Saved data entries
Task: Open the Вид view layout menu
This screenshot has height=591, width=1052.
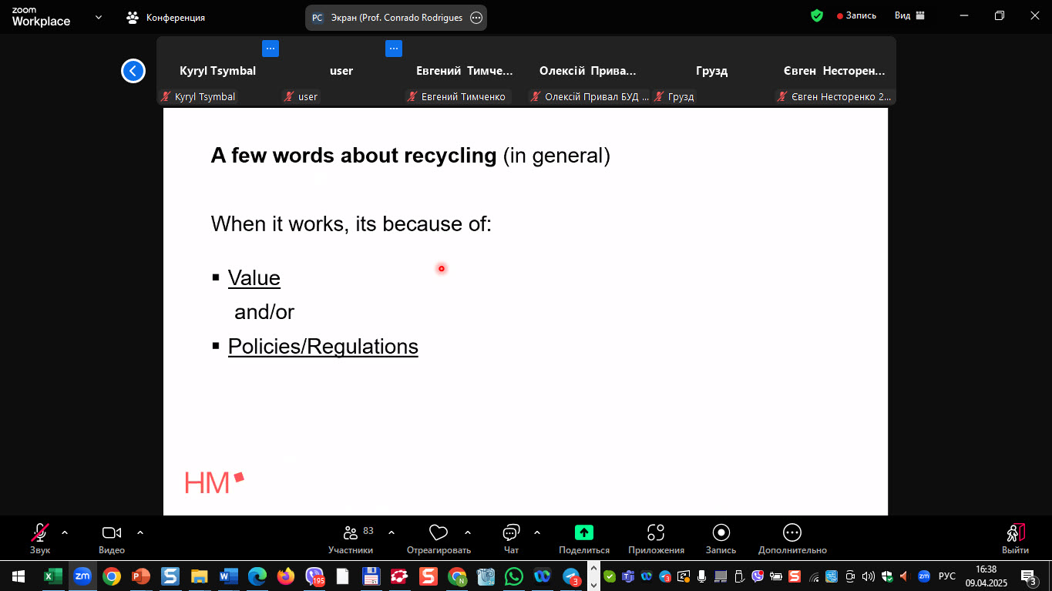Action: coord(909,15)
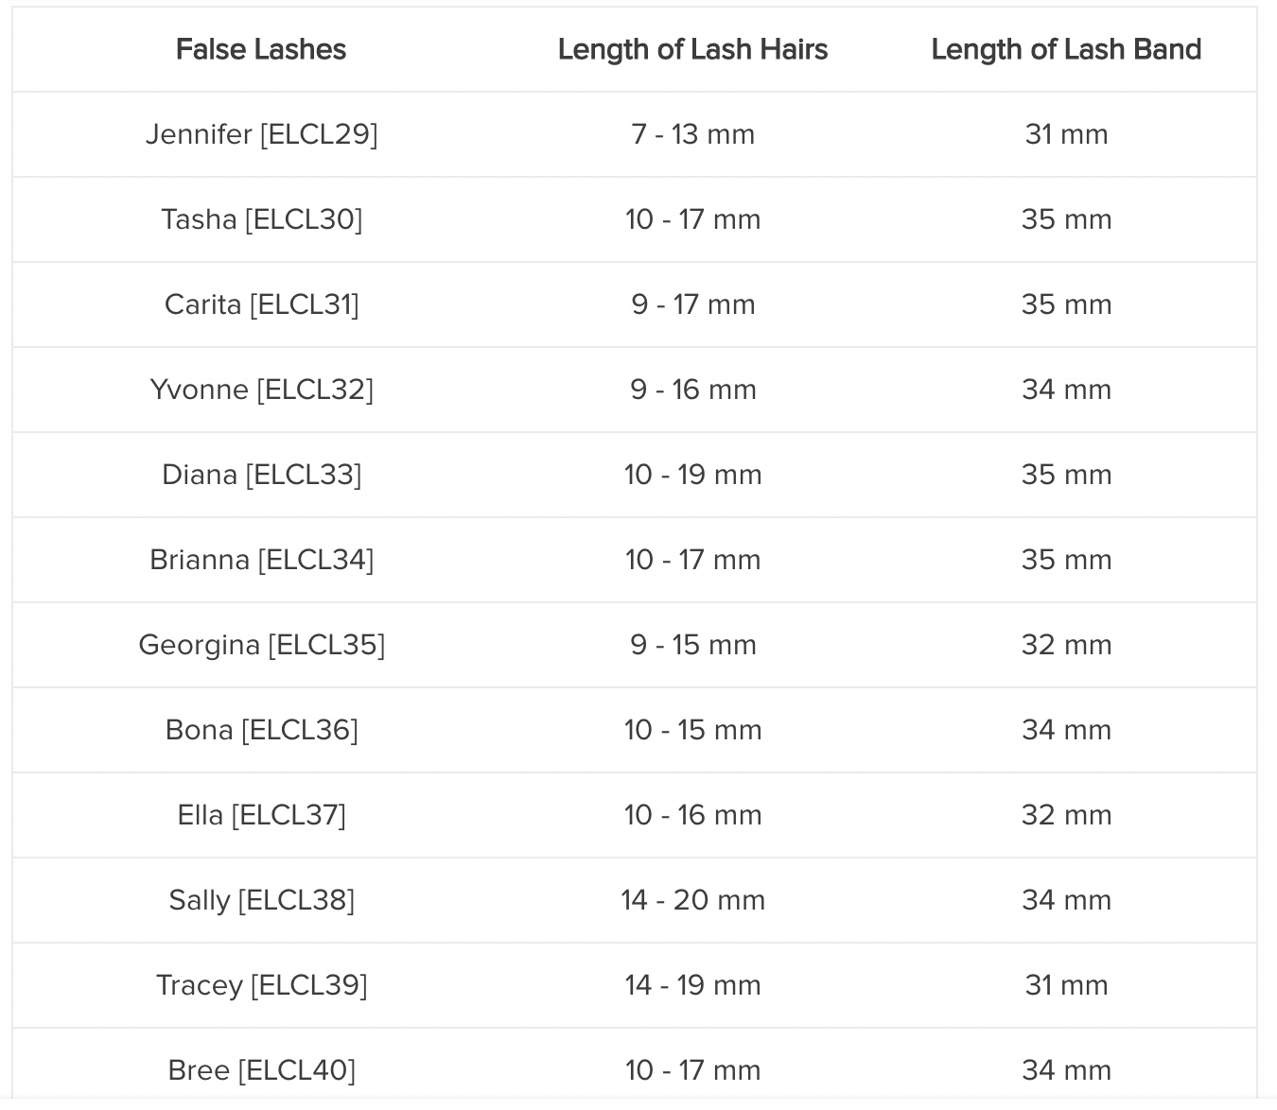Select the Jennifer [ELCL29] cell
Screen dimensions: 1277x1110
coord(261,134)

■ PROBLEM STATEMENT:
Copy the lines above exactly. Do not include pictures.

■ RESPONSE TO THIS EXERCISE:
Task: Open the Вид view layout menu
This screenshot has height=591, width=1052.
Action: coord(909,15)
Select the Jennifer [ELCL29] cell
Screen dimensions: 1277x1110
coord(261,134)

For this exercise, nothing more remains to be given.